# Your task
In the records below, repeat word for word only the lines starting at the one that contains "Task: Edit Java version for spring-petclinic" and ending at the one that contains "You are a computer-use", pictures excluded.
[Opening Available records section]
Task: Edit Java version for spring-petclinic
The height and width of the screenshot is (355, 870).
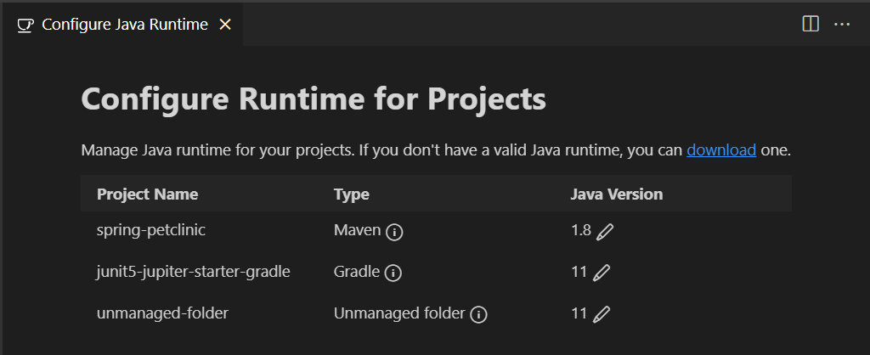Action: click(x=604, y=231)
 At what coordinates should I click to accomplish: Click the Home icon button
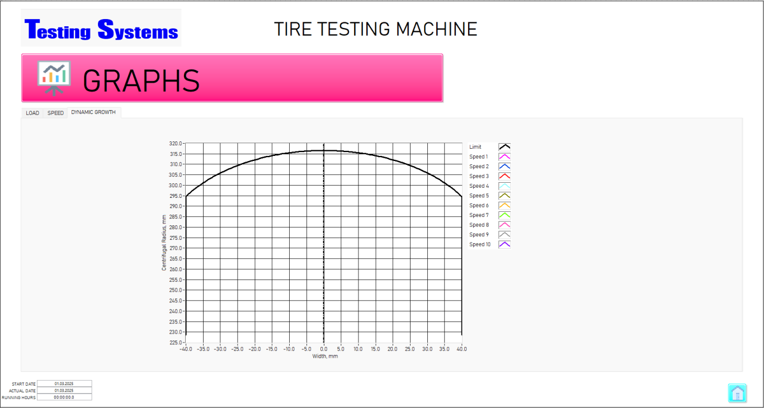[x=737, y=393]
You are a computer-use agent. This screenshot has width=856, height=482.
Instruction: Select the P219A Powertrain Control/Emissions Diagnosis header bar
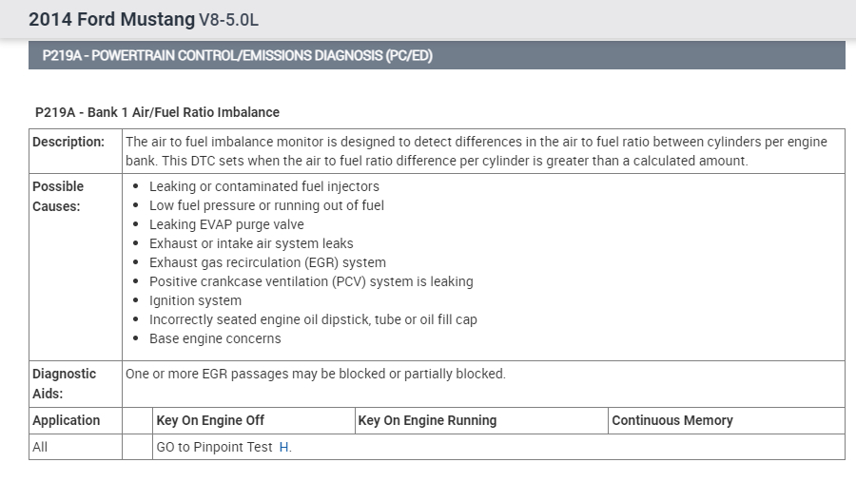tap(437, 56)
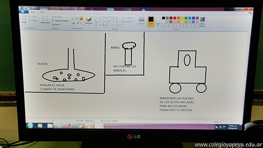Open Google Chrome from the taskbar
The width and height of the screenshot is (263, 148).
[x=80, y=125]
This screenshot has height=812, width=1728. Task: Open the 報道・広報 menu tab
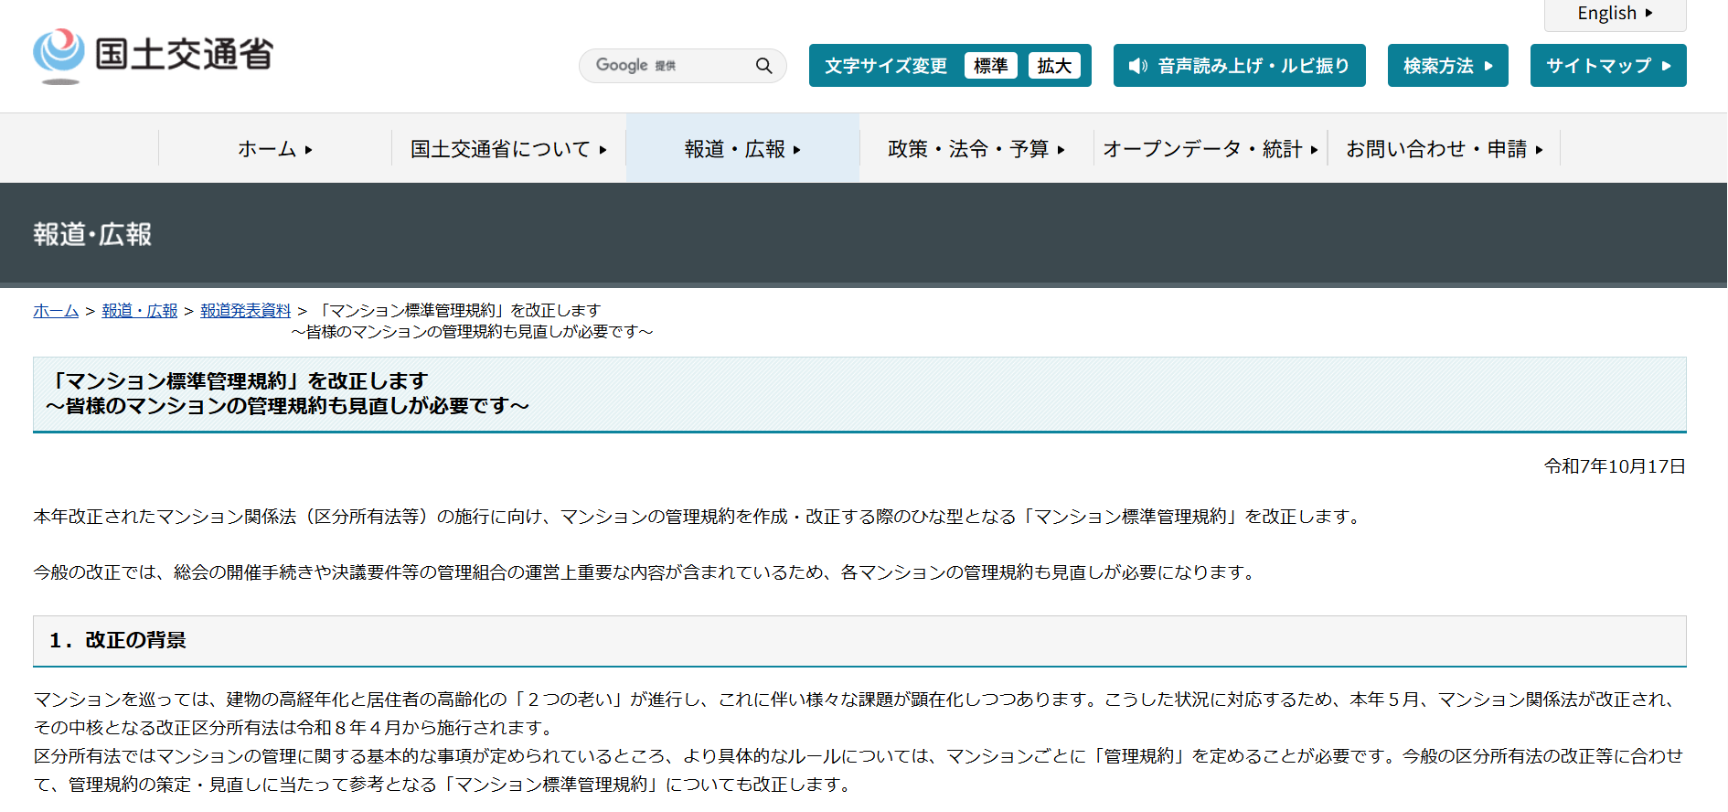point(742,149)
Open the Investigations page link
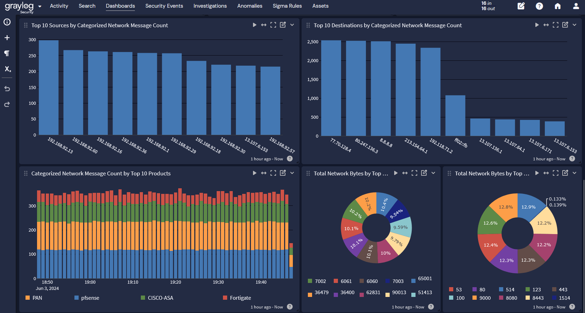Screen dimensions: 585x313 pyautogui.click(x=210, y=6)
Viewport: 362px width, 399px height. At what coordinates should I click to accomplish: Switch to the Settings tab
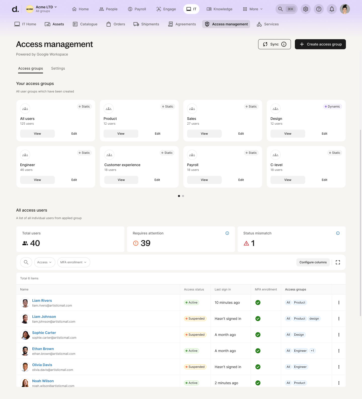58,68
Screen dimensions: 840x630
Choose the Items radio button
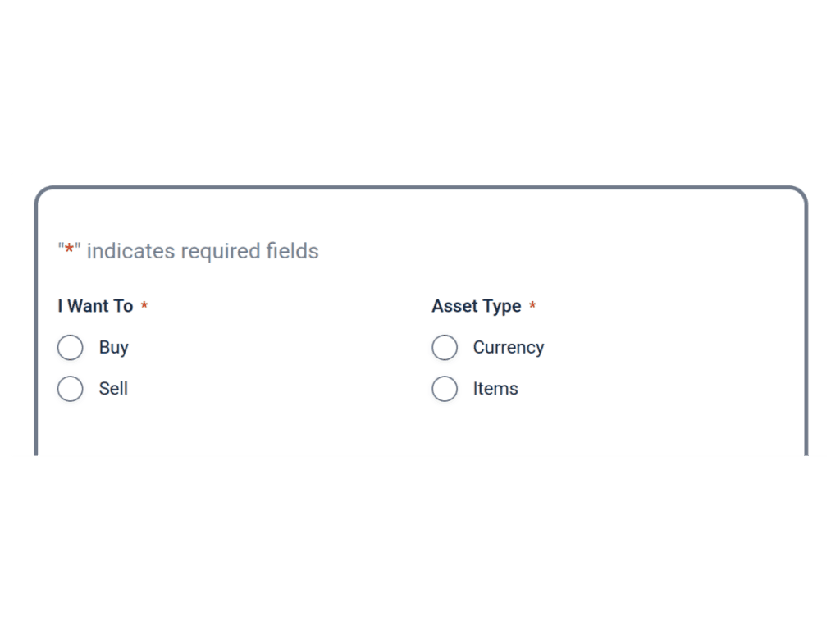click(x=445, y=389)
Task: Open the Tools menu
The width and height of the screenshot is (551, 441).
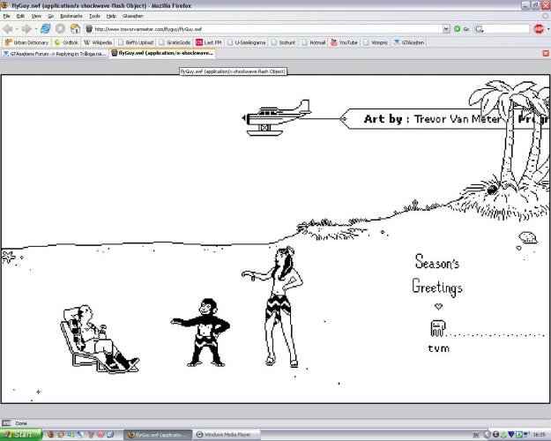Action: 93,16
[Closing Available records section]
[Opening Available records section]
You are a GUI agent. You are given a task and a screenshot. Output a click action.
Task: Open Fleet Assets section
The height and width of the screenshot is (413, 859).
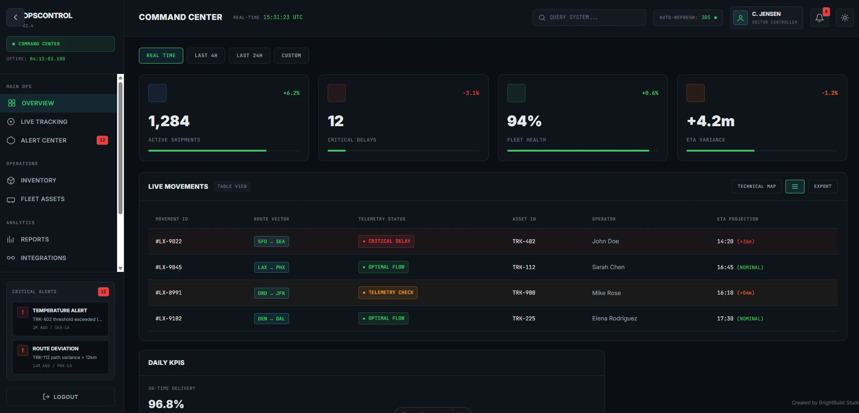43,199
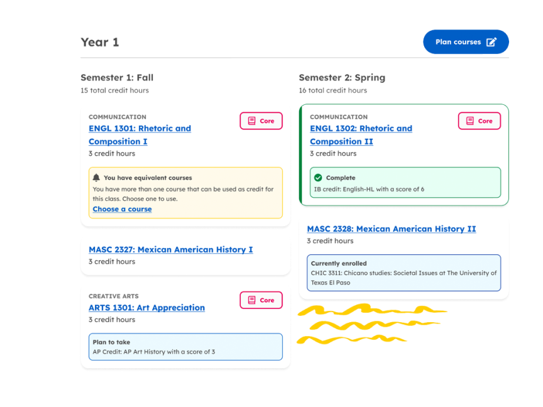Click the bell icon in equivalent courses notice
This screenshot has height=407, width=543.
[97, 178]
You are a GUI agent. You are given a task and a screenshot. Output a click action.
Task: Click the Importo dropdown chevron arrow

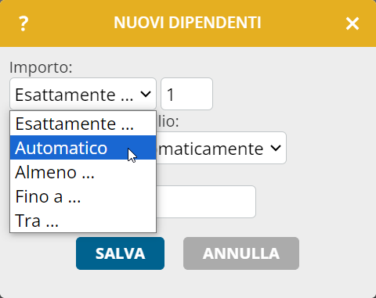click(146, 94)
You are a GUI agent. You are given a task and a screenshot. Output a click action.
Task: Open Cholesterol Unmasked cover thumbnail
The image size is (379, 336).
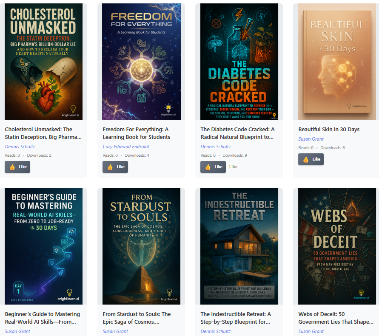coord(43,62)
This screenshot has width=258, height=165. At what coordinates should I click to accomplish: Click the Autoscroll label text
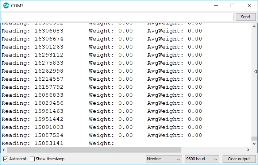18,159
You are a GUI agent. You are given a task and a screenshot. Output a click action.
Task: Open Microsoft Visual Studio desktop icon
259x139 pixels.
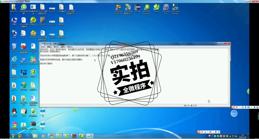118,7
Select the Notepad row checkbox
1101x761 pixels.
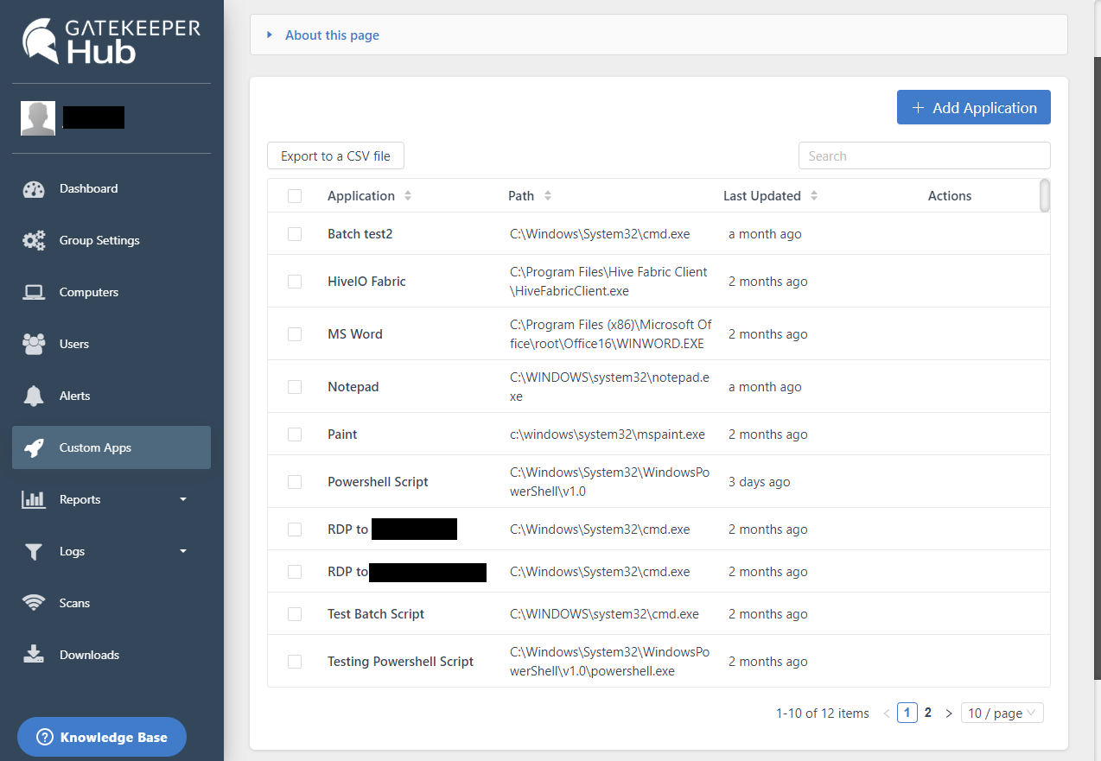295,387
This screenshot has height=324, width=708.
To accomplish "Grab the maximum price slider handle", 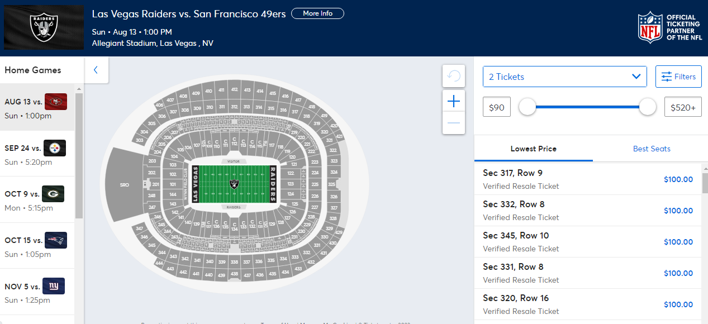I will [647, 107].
[Closing Available records section]
# The answer
Task: Edit Java version for spring-petclinic
The height and width of the screenshot is (355, 870).
Action: click(x=604, y=231)
 At what coordinates should I click to accomplish: Click the Home icon button
[x=737, y=393]
You are a computer-use agent. This screenshot has width=856, height=482.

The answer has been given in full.